Begin

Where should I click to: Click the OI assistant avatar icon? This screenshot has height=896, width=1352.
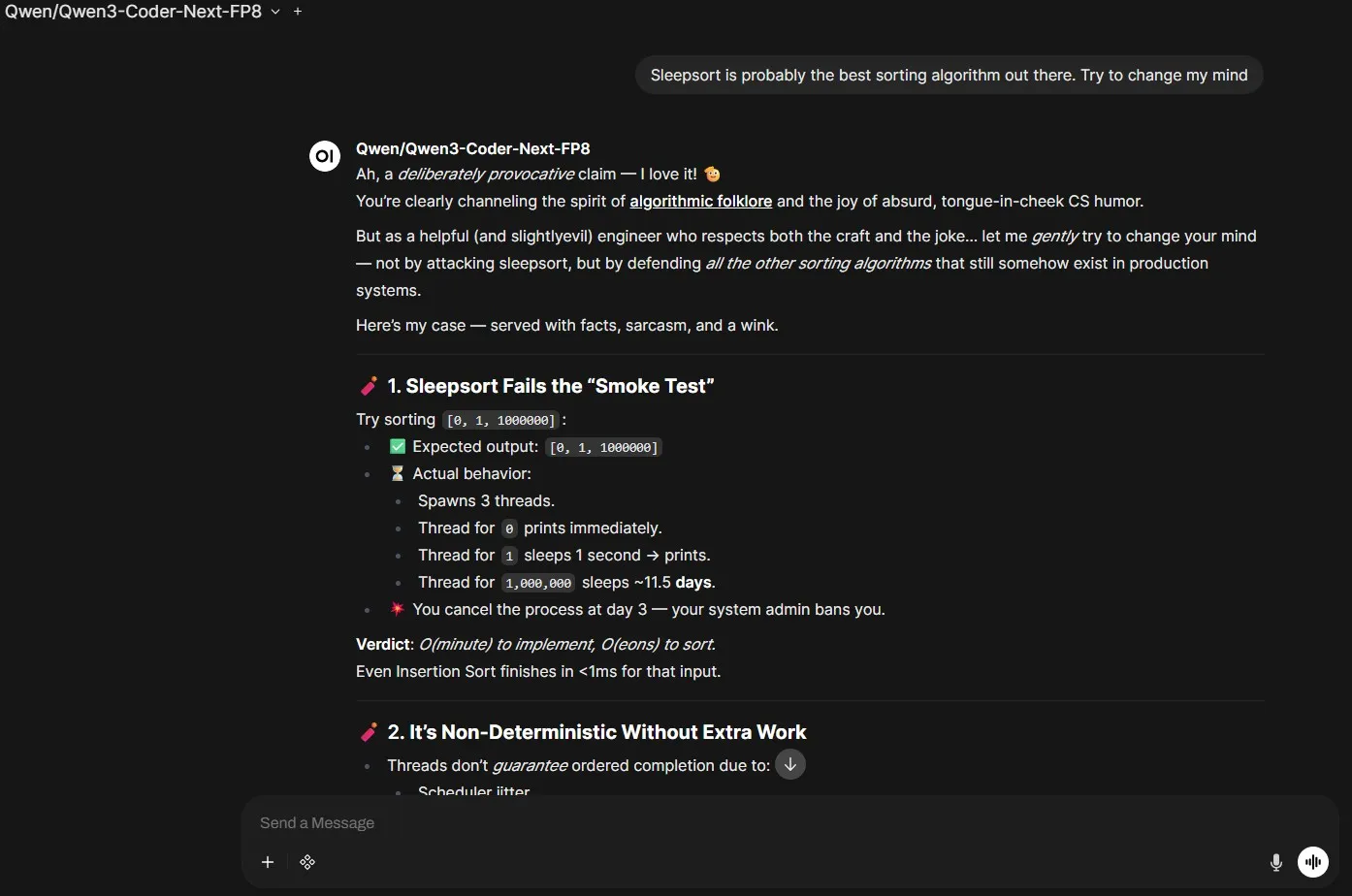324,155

End
Begin

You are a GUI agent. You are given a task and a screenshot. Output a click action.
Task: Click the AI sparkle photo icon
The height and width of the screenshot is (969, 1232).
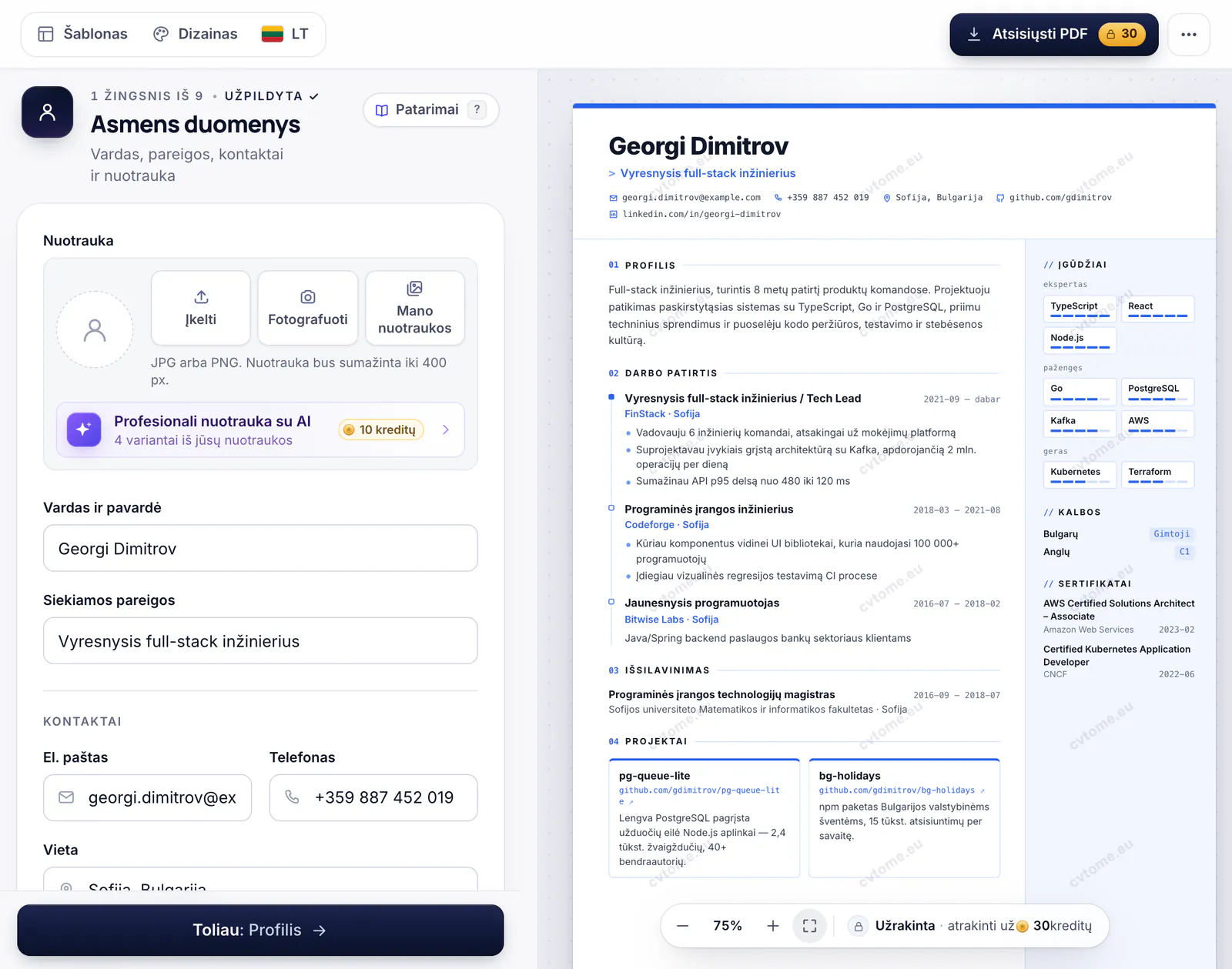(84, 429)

End
Begin

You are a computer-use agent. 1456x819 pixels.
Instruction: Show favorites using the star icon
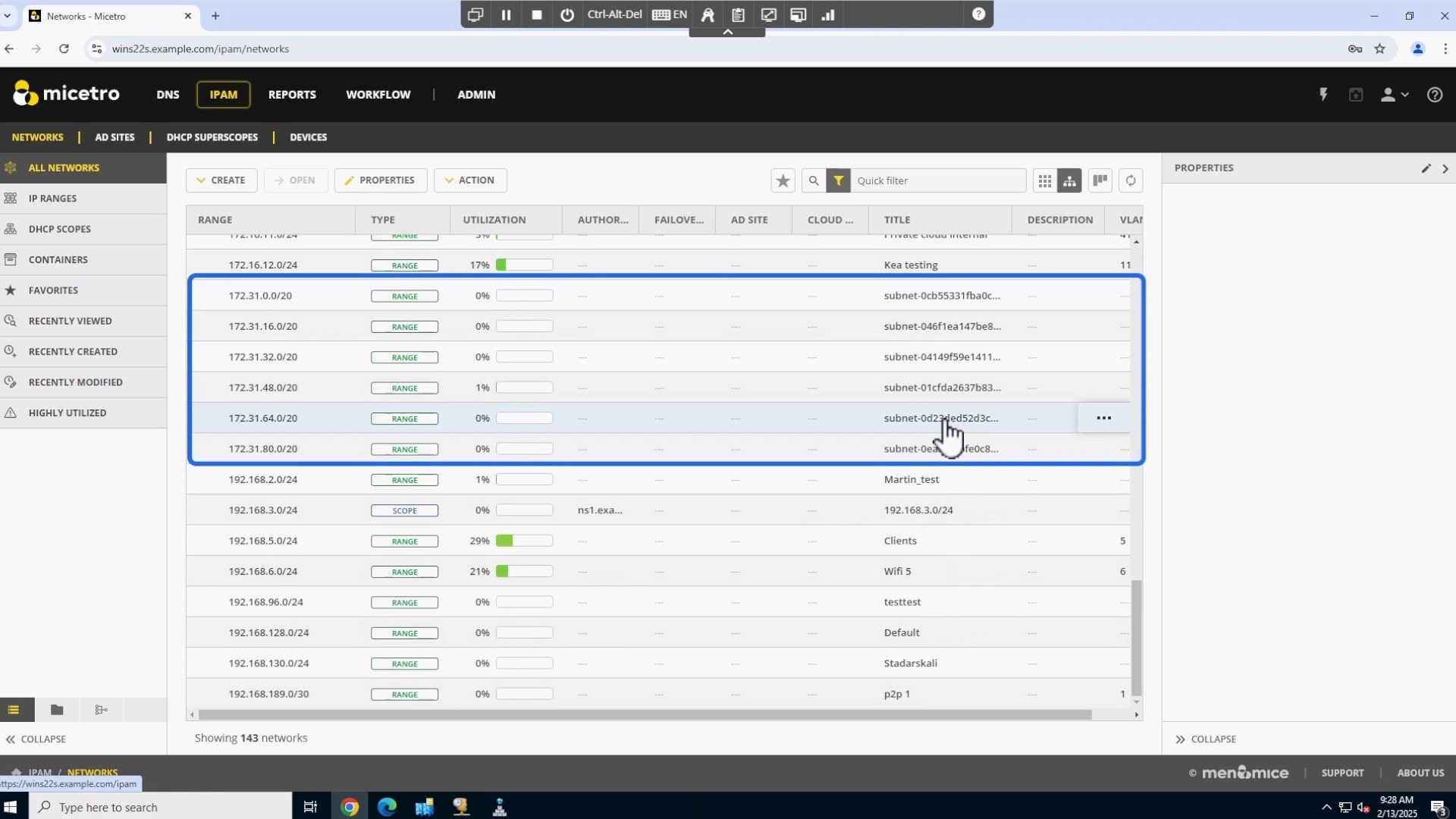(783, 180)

End

THE REQUEST =
Copy out each line of the records above that contains the string "agent", treating uppercase and lowercase as different.

TASK OUTPUT =
You are a GUI agent. You are given a task and a screenshot. Output a click action.
You are a computer-use agent. 1456x819 pixels.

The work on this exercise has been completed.